As successful as it is, CAR-T cell research continues to grow to improve immunotherapy technology. In December 2019, there were 284 clinical trials for CAR-T cell therapies, and as of October 2022, that number tripled to over 800 trials[16,17]. Ongoing research targets the use of antigens to target solid tumors since current approved therapies are for blood cancers only[18].

OriGen Biomedical is honored to support CAR-T technology and help turn cancer patients into cancer survivors. We are proud to be recognized as the industry-preferred choice for single-use disposables within cell and gene therapy, including CAR-T therapy. At OriGen, we believe that our primary responsibility is to the patients. We offer a wide range of medical devices that are successfully employed to treat blood cancers throughout the CAR-T process.
  • The CAR-T cell therapy process starts with drawing blood from a patient. T cells are collected through a process called apheresis where the patient’s blood is separated into different cell types.
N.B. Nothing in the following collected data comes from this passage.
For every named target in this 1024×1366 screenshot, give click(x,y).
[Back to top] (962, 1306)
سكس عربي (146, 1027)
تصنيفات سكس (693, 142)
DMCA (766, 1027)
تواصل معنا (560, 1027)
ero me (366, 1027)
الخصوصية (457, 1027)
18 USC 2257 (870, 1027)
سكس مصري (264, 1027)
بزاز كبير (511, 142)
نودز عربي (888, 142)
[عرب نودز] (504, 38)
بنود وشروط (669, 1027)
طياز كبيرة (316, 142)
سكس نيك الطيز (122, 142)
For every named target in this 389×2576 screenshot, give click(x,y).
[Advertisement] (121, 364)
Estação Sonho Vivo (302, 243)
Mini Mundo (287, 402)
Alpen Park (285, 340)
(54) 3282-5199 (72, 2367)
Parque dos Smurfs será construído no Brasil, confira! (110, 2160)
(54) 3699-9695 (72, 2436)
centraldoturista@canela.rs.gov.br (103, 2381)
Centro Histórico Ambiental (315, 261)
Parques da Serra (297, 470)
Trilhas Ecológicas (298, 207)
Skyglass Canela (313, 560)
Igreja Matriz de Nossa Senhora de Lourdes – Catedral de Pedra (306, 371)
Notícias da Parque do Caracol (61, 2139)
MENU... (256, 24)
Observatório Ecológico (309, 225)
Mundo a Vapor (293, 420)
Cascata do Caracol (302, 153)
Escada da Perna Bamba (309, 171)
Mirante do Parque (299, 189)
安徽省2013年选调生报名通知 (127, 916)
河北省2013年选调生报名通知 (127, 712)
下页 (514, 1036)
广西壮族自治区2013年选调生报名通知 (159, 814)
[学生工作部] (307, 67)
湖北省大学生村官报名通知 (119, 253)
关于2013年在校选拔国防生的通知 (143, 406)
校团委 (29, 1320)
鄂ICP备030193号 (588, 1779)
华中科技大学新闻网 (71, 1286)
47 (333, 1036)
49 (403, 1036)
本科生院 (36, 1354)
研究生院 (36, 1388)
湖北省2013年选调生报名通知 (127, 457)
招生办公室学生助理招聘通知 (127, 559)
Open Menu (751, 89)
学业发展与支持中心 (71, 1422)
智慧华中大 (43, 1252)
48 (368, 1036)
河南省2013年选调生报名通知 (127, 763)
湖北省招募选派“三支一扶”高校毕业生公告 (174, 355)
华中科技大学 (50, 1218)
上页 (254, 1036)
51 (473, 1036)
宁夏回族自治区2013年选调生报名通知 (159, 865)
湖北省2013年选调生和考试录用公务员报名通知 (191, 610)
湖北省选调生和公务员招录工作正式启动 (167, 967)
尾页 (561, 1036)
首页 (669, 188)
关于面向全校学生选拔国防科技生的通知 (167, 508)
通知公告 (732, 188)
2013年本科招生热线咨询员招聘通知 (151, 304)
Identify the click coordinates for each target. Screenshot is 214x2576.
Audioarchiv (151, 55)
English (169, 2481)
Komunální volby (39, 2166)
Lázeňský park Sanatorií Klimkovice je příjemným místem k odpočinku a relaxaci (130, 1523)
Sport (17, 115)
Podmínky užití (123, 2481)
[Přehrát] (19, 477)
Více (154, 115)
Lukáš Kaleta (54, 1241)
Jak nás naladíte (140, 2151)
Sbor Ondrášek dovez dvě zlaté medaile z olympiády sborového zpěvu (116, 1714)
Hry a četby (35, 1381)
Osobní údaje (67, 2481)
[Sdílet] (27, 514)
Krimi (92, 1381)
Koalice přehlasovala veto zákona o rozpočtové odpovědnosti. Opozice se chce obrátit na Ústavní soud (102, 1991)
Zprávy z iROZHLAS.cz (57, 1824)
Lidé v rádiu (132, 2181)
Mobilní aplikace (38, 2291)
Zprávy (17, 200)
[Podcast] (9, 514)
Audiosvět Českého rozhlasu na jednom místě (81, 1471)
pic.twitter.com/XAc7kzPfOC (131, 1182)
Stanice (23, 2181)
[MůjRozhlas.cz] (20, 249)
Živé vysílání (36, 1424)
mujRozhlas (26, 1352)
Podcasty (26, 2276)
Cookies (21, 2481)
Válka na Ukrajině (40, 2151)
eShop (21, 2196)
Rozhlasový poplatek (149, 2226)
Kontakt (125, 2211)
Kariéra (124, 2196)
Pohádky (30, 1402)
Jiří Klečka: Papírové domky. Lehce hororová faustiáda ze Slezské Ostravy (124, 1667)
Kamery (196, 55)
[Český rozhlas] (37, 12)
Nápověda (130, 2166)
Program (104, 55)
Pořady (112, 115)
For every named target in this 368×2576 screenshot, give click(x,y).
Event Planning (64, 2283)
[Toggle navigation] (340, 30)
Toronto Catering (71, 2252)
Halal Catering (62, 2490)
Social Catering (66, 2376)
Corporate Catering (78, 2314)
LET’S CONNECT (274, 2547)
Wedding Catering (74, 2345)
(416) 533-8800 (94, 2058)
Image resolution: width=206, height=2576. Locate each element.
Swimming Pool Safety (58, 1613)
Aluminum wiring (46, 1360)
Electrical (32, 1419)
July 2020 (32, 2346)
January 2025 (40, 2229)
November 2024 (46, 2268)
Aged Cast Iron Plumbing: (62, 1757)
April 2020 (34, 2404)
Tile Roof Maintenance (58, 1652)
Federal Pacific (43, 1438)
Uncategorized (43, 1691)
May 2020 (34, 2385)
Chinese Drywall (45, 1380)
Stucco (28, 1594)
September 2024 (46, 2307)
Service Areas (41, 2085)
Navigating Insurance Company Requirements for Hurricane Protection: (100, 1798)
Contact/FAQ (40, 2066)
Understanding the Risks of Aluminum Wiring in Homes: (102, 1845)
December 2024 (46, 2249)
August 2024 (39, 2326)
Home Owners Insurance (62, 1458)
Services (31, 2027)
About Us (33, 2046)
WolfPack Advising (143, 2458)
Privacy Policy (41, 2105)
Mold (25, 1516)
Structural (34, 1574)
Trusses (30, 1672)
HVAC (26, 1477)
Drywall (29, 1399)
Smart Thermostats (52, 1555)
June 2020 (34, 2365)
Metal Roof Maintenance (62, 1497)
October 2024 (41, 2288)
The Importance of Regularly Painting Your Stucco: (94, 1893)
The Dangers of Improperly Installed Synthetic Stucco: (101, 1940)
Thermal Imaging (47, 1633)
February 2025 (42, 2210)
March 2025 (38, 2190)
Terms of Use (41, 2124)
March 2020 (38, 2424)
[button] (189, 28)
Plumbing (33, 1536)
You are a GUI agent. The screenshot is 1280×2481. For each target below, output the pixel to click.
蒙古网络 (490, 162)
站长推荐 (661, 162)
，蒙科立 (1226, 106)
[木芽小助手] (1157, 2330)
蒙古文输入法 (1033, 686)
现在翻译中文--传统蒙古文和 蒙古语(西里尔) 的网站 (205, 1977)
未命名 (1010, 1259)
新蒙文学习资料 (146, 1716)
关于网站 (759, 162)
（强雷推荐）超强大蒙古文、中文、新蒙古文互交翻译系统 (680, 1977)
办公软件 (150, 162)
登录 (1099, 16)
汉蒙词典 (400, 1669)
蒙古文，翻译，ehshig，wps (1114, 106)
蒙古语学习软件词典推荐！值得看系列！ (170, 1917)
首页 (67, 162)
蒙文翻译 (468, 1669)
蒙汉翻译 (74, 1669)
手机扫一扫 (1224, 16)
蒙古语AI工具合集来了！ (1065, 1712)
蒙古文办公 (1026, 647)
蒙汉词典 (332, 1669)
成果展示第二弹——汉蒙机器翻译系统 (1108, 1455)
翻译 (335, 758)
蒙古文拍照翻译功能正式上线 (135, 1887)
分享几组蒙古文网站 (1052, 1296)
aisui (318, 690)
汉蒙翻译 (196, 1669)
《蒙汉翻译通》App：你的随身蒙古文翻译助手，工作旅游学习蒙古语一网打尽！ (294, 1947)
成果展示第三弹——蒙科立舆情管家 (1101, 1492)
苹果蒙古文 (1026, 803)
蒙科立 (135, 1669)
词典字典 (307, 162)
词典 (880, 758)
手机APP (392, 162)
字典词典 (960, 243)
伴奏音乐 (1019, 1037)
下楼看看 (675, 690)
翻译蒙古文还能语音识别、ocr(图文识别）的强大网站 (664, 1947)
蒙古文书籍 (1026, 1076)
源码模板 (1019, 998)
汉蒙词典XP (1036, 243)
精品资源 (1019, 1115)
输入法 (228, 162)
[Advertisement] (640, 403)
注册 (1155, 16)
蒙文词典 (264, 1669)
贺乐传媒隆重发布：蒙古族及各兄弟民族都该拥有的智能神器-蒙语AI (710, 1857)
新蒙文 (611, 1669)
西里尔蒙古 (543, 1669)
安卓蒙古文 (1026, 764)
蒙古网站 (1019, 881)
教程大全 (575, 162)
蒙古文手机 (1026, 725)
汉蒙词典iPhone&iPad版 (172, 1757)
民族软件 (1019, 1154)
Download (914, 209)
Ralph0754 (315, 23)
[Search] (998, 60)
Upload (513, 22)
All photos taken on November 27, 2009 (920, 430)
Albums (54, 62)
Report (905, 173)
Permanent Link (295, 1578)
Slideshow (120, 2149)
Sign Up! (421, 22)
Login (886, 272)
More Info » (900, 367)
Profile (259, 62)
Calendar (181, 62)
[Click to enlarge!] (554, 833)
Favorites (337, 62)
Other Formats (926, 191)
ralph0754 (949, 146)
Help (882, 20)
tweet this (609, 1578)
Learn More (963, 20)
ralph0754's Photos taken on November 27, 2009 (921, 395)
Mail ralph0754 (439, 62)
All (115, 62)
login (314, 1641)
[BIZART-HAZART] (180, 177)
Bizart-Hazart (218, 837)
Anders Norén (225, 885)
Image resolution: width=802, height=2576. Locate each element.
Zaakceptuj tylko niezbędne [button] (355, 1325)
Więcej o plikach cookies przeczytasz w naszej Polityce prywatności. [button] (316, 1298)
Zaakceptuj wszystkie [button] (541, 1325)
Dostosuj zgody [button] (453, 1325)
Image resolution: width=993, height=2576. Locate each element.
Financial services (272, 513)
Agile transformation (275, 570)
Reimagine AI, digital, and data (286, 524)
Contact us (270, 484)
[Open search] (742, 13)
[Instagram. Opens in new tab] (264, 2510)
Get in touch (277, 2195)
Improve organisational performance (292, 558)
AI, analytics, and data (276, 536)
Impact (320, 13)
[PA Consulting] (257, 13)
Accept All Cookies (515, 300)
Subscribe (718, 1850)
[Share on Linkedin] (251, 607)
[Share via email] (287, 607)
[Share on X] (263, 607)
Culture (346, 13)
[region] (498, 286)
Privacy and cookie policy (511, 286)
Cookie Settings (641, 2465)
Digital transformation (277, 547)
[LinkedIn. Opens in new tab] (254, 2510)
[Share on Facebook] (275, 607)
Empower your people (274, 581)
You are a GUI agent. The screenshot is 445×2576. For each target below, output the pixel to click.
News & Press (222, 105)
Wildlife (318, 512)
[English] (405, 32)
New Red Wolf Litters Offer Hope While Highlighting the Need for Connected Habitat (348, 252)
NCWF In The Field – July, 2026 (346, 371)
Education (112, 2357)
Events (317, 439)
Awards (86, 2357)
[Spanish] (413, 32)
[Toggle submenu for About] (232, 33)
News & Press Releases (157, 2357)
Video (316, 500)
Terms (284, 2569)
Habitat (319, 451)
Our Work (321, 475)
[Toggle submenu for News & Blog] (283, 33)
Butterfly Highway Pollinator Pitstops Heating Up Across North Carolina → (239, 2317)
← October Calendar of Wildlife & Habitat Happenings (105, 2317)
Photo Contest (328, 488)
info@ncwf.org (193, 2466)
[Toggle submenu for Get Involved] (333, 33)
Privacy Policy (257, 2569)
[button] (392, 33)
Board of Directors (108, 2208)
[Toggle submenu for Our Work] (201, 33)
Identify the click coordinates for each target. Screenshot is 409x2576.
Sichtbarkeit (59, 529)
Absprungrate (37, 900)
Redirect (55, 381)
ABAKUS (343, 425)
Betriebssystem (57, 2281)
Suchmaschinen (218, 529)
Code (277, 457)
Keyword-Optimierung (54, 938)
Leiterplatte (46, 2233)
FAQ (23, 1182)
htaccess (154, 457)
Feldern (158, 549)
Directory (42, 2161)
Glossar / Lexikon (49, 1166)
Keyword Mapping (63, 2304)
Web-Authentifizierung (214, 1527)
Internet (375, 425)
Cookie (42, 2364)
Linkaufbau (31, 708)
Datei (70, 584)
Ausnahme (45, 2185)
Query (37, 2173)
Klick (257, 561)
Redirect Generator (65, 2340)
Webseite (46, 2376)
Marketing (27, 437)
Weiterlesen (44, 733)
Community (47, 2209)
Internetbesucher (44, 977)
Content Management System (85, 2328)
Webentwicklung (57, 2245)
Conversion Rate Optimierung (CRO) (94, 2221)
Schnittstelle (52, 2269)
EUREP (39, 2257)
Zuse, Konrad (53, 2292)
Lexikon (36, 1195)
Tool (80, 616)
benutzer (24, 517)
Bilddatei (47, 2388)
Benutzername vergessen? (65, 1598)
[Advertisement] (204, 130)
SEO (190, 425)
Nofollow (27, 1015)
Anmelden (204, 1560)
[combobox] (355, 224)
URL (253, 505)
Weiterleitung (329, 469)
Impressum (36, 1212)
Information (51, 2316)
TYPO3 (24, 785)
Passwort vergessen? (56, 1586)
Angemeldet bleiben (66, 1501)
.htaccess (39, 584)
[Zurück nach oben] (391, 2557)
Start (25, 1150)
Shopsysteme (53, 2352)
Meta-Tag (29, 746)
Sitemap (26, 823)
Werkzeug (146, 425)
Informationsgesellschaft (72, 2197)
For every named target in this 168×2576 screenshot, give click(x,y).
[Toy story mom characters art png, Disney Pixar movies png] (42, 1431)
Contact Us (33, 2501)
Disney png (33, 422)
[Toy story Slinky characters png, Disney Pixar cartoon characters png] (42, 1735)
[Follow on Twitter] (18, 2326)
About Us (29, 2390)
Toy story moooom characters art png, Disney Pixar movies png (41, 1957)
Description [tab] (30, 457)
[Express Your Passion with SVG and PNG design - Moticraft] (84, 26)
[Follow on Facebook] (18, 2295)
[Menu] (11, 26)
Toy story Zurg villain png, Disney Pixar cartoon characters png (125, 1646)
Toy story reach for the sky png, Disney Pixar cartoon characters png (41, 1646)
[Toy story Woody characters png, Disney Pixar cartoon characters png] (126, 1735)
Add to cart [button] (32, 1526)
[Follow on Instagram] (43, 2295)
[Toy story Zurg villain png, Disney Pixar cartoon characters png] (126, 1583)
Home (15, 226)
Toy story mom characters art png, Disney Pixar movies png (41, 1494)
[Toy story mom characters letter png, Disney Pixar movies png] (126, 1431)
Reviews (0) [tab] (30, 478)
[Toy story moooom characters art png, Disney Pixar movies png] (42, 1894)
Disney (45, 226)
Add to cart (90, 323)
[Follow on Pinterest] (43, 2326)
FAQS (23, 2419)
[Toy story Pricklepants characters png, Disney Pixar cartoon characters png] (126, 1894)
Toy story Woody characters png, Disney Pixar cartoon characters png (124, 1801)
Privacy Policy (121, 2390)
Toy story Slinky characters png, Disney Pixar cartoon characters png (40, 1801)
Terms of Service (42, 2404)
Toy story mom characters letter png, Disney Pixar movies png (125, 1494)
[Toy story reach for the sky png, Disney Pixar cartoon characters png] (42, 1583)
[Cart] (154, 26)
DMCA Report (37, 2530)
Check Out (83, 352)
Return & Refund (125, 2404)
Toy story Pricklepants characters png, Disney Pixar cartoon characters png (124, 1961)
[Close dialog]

White blood cells, including T-cells, are collected and then the rest of the blood is returned to the patient’s body. These white blood cells are collected using our accessories for closed system processing and stored within a cryopreservation bag, CryoStore™ Freezing Bags, that is frozen prior to transport. Cells are kept viable and functional through cryopreservation while cells are transported between different sites throughout the process.
  • The cryopreservation bags are then sent to the manufacturing site for modification. At the manufacturing site, CARs are added to T-cells to reprogram them to find cancer cells using syringes and cultured in smaller volume cell culture bags, PermaLife™ Cell Culture Bags.
  • Next, modified T-cell expansion occurs until the required amount for an appropriate dose is available for therapy, which can vary from patient to patient using our mid-to-large volume PermaLife Cell Culture Bags and syringes.
  • Once manufactured, the final cell product is stored in a cryopreservation bag, CryoStore, and cryopreserved with a cryopreservation solution, Cryopur™ Solutions. Various accessories, like our manifold sets, can be used for both open- and closed-system processing. The cryopreserved final product is shipped back to the patient at the clinical site where the CAR-T cells are thawed and returned to the patient via intravenous (IV) infusion. The infused cells will then multiply, bind to cancer cells to kill them, and ultimately provide treatment. 
Scientists are currently trying to determine if the CAR-T treatment eliminates all cancer in that initial treatment or if it continuously finds and destroys the cancer as it reappears throughout the remainder of the patient’s life. Just this year, more than 10 years after the first CAR-T treatments were given, leading researchers in the CAR-T field felt confident to use the word ‘cured.’ The term ‘cure’ is a big deal in the world of oncology, but year after year recipients of CAR-T patients remain cancer free – which is ultimately the important part.[21] 

At OriGen, we believe that our primary responsibility is to the patients and we are incredibly proud to support CAR-T cell therapies. Together we are making a difference in the fight against cancer.